A/N: Kay, so this is totally short... But don't worry adoring friends, the chapters after it will be much longer~! *Cricket chirps* Uh... Review and such? Oh! And this stories gonna be pretty much revolving around yaoi, death... all that good stuff. So, don't like, don't read. Enjoy~!
Disclaimer: Don't own Hetalia or Arthur Kirkland... *muffled noises coming from closet* ...I don't!
"Forgive me father, for I have sinned. It's been... A while, since my last confession."
"…What sins have you to confess?"
I rake my trembling fingers through my shaggy blonde hair. Take a few shaky breaths. God, I'm a mess. A sniveling, bleeding, mess. Oh and I just reek of sin. Surely, Father can smell it? Got a whiff of my pact with Satan himself? Well… If he does, he shows no sign of his knowledge. I let out a strangled cry. Rest my head on the screen that separated me from the man so Holy, that surely… he could bless me. Cleanse me. Save me. Me. Who is me? I bet you'd like to know…

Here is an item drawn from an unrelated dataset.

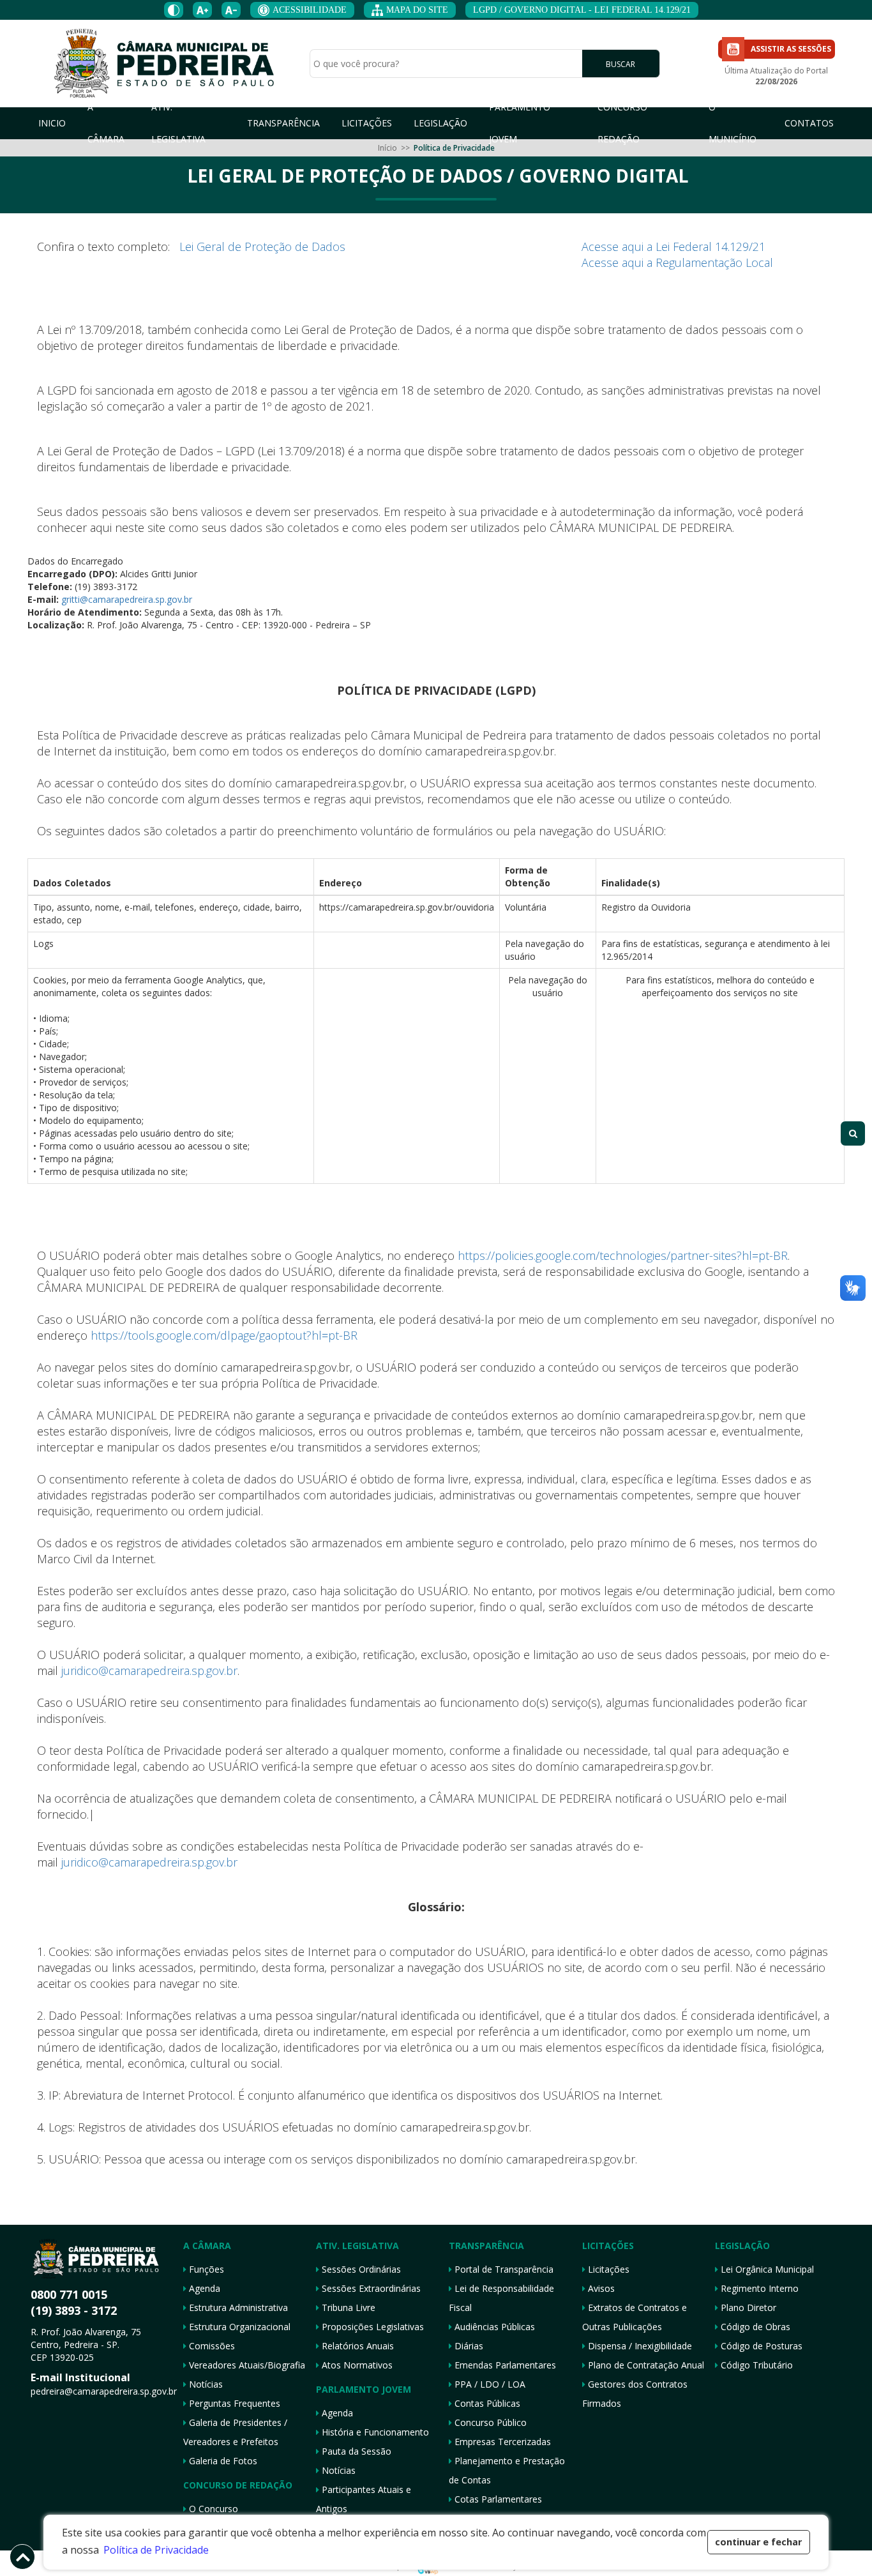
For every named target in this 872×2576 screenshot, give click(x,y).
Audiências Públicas (493, 2327)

Arthur Kirkland, due at his wedding in a mere hour.
Arthur Kirkland, the suspect for the gruesome murder of his best friend.
Arthur Kirkland, twenty-three year old prostitute.
Arthur Kirkland, Satan's right hand man.
Arthur Kirkland, tweaker.
Arthur Kirkland, well… Need I say more?
I suppose once upon a time I would've gagged at these doings. Would've vomited up my pure soul, unable to digest such horrid things. I was a virgin, then. In more ways than one. I didn't know the wonderful feeling of a needle to my veins, shooting up dreams and promises that will no doubt be broken in the morning. I didn't know what "The Dragon" even was... Until I chased it. Oh, God... Satan has been good to me. He always has something that will take my pain away. I love him for that. And hate him. Hate myself, too. I'm quite the disgusting man nowadays... I think I'd even give my own brother a sexual favor, if it meant I'd get something into my system that helped me cope. Forget. I have to rememer right now, though. Can't escape. Can't.
I exhale. Try to get myself together so I can tell the tale of my descent to the pleasent place I know now only as Hell. Every day I lose a bit of myself. I'm just fragments of the proud Brit I once was. The man that would laugh if he were told he'd end up like this. Covered in bruises and little marks that proved he needed an out other than tea and scones. Would've laugh himself dry, if he was told he'd be out on the streets willingly. Not a care in the world for disease or pride. After all, he doesn't have much dignity left... And a disease would probably help him kick the bucket faster, as he very much wants to do. To die. Yes, that's what I want. However, I must confess first. Beg for forgiveness.
"T-The story… It's long." I manage to gasp out between my pathetic sobs. The man on the other side is silent for a moment. "…Alright. Tell me your tale, child." And so, with a strength I did not know I had, I suck up whatever it is that keeps me from speaking. Confessing. Its been a while since I've been in a church… Well, if you don't count wedding rehearsals. I lick my busted lips. Taste the drying substance that was oh so like copper. A pill. A needle. God, even a pipe would do! Even if only for a second, it could take me to nirvana. Oh, and I'd be so happy… Happy at last. But no. I have a story to tell, and I'll tell it sober… I must. "O-Okay… Please bear with me, Father."
And so I began the tall tale from the very beginning, when I was a sensible man… A man that would never even contemplate the things I've done. I miss him.